Sampling and denominator differences could bias site comparisons. The included studies differ in duration, culture practices, isolate storage/revival, sequencing success, clinical inclusion criteria, and whether CSF isolates were included. These factors can affect the probability of detecting clusters and the denominator of sequenced K. pneumoniae infections. The authors discuss this, but should more explicitly caution against ranking sites or regions by transmission burden without standardized sampling intensity.
Transmission proportion may be both conservative and biased in complex ways. Excluding one index case per cluster is conservative, but missed cases, colonization-only transmission, repeat isolates, and variation in blood-culture sensitivity could alter estimates in either direction. The paper should avoid presenting 57.7% as a precise attributable fraction and instead frame it as a lower-bound estimate under explicit assumptions.
Facility-level associations are underpowered and should be treated as exploratory. The observations about piped water availability and neonatal surgical facilities are important, but they are based on limited, post hoc facility-level data and small numbers of sites. These findings should be described as hypothesis-generating rather than evidence of specific determinants.
AMR-transmission associations are difficult to interpret causally. ESBL and carbapenemase genes are associated with clustered infections, but this could reflect lineage structure, treatment selection, blood-culture detection probability, hospital persistence, or true transmissibility. The authors discuss this well, but the abstract and conclusions should avoid implying that resistance itself directly increases transmission without qualification.
Clinical metadata limitations constrain interpretation. The absence of standardized admission dates, birth dates, disease-onset timing, ward movement, bed location, colonization screening, maternal isolates, environmental isolates, and IPC exposure data prevents resolution of transmission routes. The discussion should more clearly separate what this study can estimate, clustered invasive disease burden, from what it cannot estimate, exact route or source.
Minor Issues
Page 1 appears crowded, with the affiliation block overlapping the medRxiv footer in the rendered PDF. The title page should be reformatted.

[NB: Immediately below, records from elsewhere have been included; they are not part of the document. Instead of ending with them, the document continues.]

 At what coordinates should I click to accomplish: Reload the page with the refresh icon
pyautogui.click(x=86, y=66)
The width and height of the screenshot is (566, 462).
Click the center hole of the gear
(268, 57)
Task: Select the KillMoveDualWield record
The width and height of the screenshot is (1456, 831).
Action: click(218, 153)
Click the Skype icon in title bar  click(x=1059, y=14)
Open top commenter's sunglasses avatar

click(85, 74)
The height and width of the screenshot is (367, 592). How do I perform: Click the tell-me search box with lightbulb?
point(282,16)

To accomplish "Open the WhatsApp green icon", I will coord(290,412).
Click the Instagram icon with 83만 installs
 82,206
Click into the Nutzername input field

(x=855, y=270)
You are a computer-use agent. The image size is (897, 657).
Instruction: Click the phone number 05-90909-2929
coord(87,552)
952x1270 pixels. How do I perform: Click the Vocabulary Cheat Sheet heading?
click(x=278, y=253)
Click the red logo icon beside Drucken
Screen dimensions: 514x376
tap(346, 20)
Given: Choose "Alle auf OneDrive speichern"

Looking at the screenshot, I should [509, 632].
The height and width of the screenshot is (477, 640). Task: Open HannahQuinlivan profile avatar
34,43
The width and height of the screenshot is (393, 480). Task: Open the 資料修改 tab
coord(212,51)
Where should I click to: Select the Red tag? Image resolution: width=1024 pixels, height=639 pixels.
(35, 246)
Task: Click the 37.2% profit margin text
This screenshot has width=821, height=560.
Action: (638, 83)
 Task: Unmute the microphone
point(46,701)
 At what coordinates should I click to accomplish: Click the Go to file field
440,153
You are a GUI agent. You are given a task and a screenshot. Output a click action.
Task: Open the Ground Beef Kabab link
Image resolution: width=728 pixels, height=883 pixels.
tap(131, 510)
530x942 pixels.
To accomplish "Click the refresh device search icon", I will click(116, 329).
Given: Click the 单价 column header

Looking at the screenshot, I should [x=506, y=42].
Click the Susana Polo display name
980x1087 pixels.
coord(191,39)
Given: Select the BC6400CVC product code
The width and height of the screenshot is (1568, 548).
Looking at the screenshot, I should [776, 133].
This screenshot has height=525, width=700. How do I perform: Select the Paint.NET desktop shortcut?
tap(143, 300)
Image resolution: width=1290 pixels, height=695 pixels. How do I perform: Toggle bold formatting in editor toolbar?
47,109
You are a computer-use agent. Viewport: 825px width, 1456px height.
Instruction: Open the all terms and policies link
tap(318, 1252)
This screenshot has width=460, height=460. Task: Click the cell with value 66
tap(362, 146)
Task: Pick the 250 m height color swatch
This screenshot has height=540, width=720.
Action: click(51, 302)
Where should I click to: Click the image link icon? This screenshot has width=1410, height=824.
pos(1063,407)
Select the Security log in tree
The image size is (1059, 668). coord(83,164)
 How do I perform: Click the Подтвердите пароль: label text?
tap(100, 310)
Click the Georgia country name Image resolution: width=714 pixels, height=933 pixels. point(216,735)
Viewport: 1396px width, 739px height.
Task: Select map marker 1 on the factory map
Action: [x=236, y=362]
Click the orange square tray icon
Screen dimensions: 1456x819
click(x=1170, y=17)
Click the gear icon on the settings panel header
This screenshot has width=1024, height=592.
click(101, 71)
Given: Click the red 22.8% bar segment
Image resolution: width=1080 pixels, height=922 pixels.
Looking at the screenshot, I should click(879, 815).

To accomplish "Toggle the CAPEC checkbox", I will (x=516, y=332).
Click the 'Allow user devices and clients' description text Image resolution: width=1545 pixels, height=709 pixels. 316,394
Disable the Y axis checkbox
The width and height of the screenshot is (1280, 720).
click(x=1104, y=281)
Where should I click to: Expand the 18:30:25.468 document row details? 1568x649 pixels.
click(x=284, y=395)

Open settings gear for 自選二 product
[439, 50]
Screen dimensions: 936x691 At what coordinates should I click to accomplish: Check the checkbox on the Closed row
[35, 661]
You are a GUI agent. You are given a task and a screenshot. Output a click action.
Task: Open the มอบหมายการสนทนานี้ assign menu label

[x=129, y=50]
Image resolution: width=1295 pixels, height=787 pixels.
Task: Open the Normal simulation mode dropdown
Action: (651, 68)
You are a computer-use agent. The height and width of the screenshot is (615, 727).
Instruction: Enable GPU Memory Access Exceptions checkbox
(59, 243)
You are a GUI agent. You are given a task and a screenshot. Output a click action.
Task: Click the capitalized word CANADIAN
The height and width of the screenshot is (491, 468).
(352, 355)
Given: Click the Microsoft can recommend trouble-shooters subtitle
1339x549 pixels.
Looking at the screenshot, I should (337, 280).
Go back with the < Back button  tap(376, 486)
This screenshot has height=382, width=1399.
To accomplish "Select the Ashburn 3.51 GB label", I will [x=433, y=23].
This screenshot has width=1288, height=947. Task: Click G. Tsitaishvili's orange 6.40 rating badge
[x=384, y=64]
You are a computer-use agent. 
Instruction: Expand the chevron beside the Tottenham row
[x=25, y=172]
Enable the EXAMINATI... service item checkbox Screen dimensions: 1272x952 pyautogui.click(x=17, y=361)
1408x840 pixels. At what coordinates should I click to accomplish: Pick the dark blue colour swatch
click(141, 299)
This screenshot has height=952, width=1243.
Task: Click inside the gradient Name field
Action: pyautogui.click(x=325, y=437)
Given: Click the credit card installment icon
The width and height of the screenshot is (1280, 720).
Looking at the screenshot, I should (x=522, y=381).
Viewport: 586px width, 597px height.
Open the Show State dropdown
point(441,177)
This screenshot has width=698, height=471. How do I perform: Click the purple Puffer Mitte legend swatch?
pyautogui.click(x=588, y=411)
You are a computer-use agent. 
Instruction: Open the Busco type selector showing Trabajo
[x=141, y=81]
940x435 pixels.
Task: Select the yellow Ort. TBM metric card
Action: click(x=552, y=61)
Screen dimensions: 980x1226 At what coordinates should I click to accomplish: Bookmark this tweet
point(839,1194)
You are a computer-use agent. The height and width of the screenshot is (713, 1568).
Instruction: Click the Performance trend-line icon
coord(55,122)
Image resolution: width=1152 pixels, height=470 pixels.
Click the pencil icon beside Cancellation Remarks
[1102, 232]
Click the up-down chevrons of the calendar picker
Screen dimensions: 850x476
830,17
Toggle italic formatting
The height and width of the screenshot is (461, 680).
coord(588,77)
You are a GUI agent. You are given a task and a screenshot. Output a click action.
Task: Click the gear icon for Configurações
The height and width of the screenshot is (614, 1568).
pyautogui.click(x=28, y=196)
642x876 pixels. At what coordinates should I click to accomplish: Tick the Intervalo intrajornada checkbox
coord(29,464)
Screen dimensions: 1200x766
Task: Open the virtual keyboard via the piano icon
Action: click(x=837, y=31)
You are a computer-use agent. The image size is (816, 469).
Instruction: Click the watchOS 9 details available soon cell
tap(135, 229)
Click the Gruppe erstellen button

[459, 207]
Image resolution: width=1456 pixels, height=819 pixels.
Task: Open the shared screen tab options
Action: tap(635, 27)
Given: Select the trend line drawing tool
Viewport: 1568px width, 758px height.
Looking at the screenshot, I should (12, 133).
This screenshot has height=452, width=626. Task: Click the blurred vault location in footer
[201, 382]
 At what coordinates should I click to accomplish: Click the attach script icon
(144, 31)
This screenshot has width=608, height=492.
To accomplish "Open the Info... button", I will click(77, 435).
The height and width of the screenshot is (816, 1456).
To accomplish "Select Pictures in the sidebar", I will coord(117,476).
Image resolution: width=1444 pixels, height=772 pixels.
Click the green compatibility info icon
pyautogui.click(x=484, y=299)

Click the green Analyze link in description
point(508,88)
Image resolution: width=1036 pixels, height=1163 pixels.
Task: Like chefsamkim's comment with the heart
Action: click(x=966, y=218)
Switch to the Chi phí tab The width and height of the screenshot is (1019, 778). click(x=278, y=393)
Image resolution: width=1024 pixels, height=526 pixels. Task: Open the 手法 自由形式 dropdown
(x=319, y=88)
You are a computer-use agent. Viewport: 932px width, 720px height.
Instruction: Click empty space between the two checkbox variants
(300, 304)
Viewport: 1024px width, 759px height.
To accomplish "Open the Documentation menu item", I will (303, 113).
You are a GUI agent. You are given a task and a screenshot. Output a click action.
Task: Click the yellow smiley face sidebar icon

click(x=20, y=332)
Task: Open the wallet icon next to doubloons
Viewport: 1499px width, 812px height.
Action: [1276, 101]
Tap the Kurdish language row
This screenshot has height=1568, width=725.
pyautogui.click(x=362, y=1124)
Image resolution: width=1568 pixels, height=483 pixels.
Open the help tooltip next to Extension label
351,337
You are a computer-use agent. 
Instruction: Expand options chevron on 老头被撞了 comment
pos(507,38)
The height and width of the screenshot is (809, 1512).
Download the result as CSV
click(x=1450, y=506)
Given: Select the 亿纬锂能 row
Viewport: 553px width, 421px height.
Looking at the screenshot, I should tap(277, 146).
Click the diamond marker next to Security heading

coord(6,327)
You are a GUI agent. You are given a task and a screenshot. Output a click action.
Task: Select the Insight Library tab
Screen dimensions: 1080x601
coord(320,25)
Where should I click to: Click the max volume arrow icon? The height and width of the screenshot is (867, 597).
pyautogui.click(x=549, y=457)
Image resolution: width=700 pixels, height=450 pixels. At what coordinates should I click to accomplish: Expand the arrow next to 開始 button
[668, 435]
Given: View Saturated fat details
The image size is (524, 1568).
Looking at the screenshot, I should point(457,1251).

Figures 1-3 are very informative but dense. Larger fonts or simplified main panels with detailed tables moved to supplements would improve readability.
Clarify early in the Results that the 68.0% and 57.7% are overall isolate-level estimates, while 53.3% and 33.5% are median site-level estimates.
Define “introduction” clearly when used for clusters and singleton cases, since it is an analytical unit rather than a directly observed importation event.
Consider presenting a short table of the largest clusters, including ST, site, duration, number of cases, and maximum pairwise SNV distance.
The manuscript should clarify how missing patient identifiers in the MLW Biobank may affect repeat-isolate exclusion and cluster size estimates.
The discussion of WHO empirical therapy implications is important, but it should note that genotype-predicted resistance does not fully replace phenotypic susceptibility testing.
Please ensure all supplementary tables and figures are easy to locate from the main text, since many key assumptions are in supplements.
Competing interests
The author declares that they have no competing interests.
Use of Artificial Intelligence (AI)
The author declares that they did not use generative AI to come up with new ideas for their review.